Iqbal Masih school in Milan
Iqbal Masih school in Milan. The country’s education minister has suggested immigrant students attend transition classes until they master Italian © Stefano Porta/Alamy

At the Iqbal Masih comprehensive school in Pioltello — a working-class Milan suburb with many foreign residents, six new North African pupils recently watched a video of the hit song “Casa Mia” (My House) by Italian rap star Ghali, whose own parents were Tunisian migrants.  

Afterwards, instructor Alice Marcandalli — trained to teach Italian to non-native speakers — used the lyrics to discuss vocabulary linked to home: from verbs like eat, sleep, play and wash to ideas like hospitality, security and tranquility.

All new migrant pupils at this school get 4.5 hours of weekly intensive Italian instruction for at least a year so they don’t flounder in class and can communicate with teachers and peers.

“This is the base for integration — it’s the first step,” said Marcandalli. “This is not a vacation for them . . . Italian is fundamental for them to understand the country where they are growing up.”

Yet few of the nearly 900,000 foreign pupils enrolled in the country’s school system are lucky enough to get such support. Italian law guarantees every child’s right to attend school regardless of legal status, but Rome has no protocols and limited resources to facilitate their academic success.

Around 10.6 per cent of Italy’s 8.2mn school children are foreigners; of those, two-thirds are the Italian-born children of resident foreign workers. In Milan and other heavily industrialised northern provinces, foreign pupils make up 20 to 30 per cent of primary school enrolment. 

But teachers are largely left to their own devices to cope, often with dismal results. “There are schools that are doing a good job with respect to foreigners and others that are not,” said Gabriele Ballarino, a sociologist at the University of Milan. “It just depends on the skills and motivation of the principal and teachers.”
=-=-=-=-=
- [TASK BRIEF]: Set down the passage from the article above on migrant pupils in Italian schools, starting at "At the Iqbal" and ending at "were Tunisian migrants.". The listing that comes next is separate material, unrelated to the article.

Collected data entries
=-=-=-=-=
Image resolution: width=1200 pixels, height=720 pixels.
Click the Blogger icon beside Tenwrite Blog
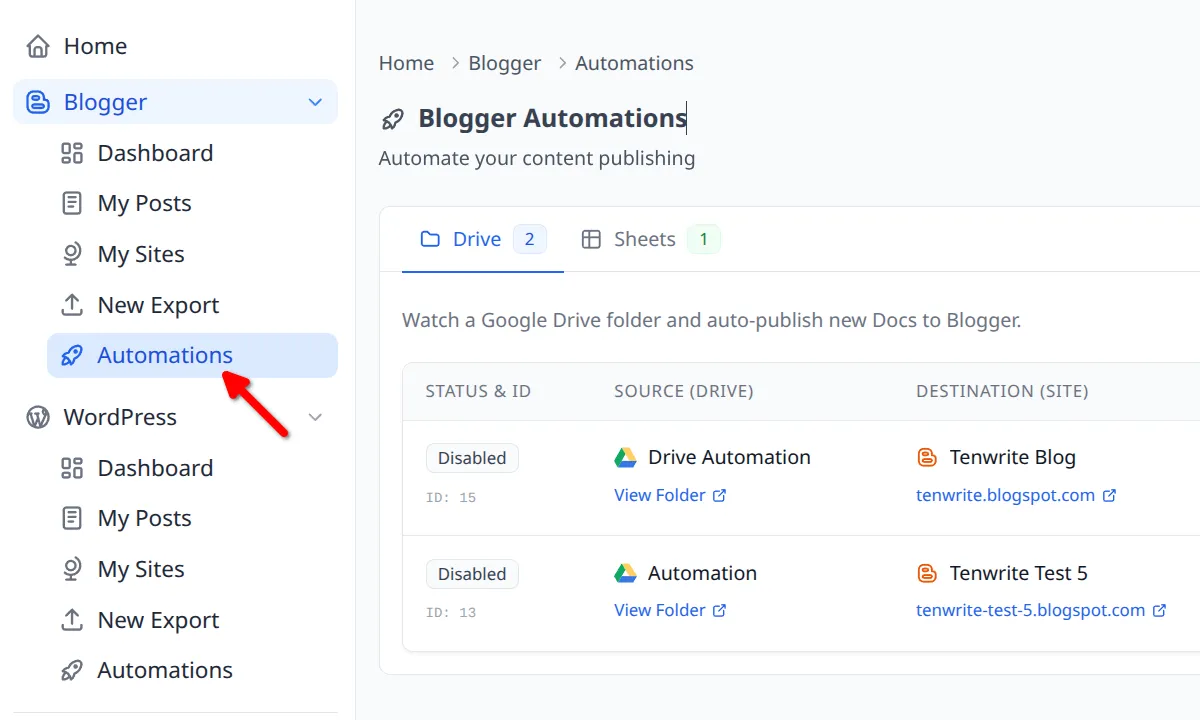click(927, 457)
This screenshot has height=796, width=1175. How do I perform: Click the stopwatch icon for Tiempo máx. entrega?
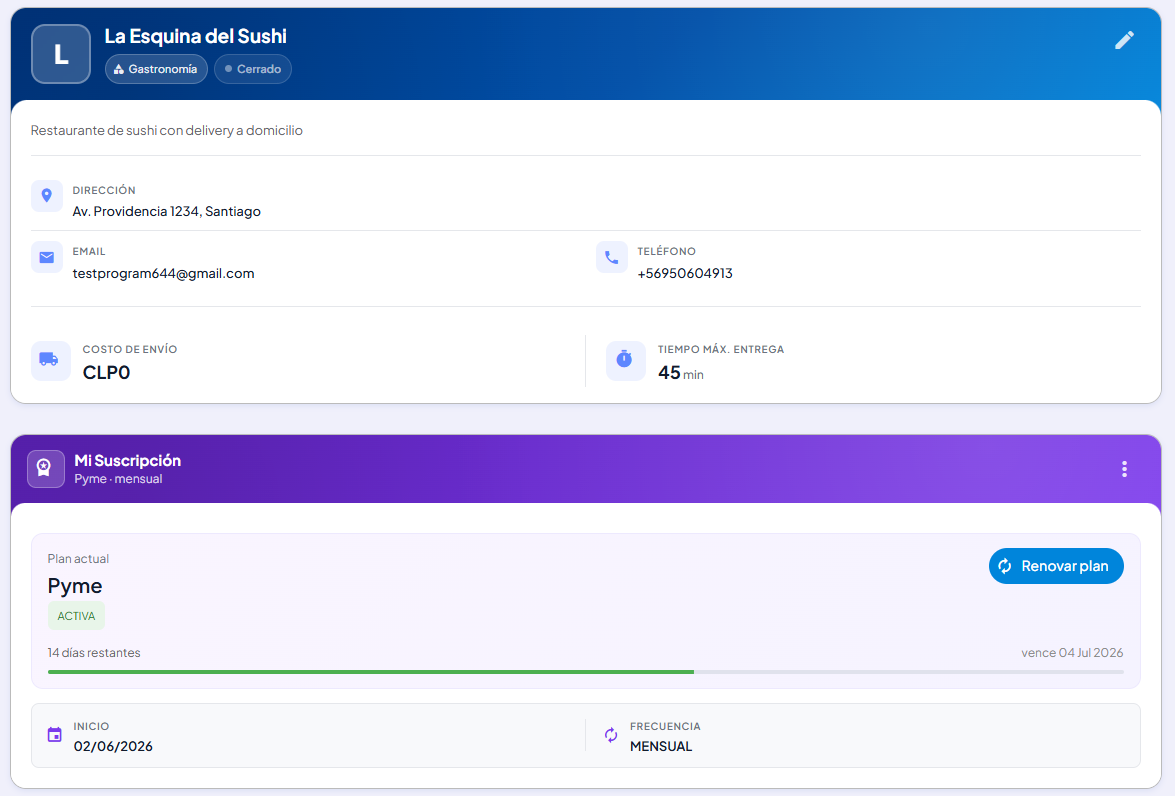click(625, 361)
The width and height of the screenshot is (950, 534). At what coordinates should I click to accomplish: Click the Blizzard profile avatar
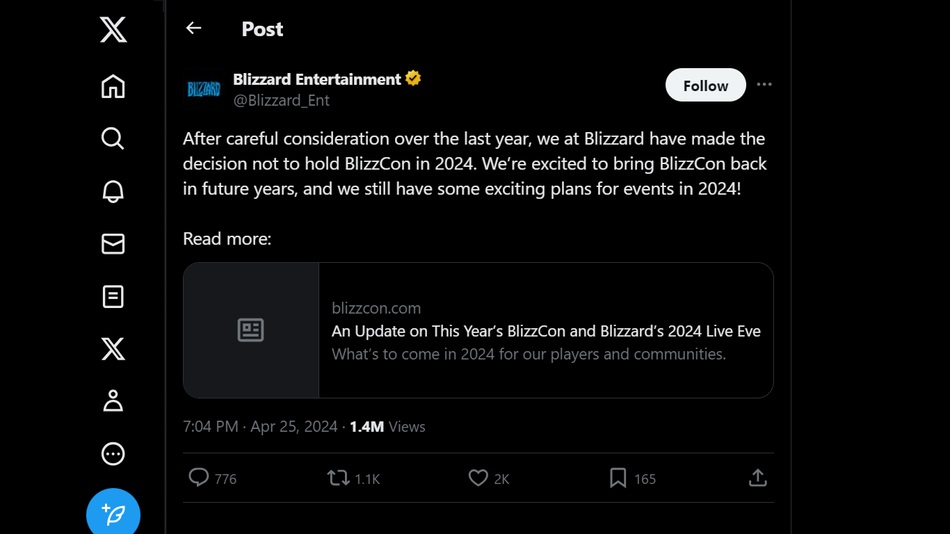[204, 89]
=-=-=-=-=
- [PROBLEM SOLUTION]:
At the Iqbal Masih comprehensive school in Pioltello — a working-class Milan suburb with many foreign residents, six new North African pupils recently watched a video of the hit song “Casa Mia” (My House) by Italian rap star Ghali, whose own parents were Tunisian migrants.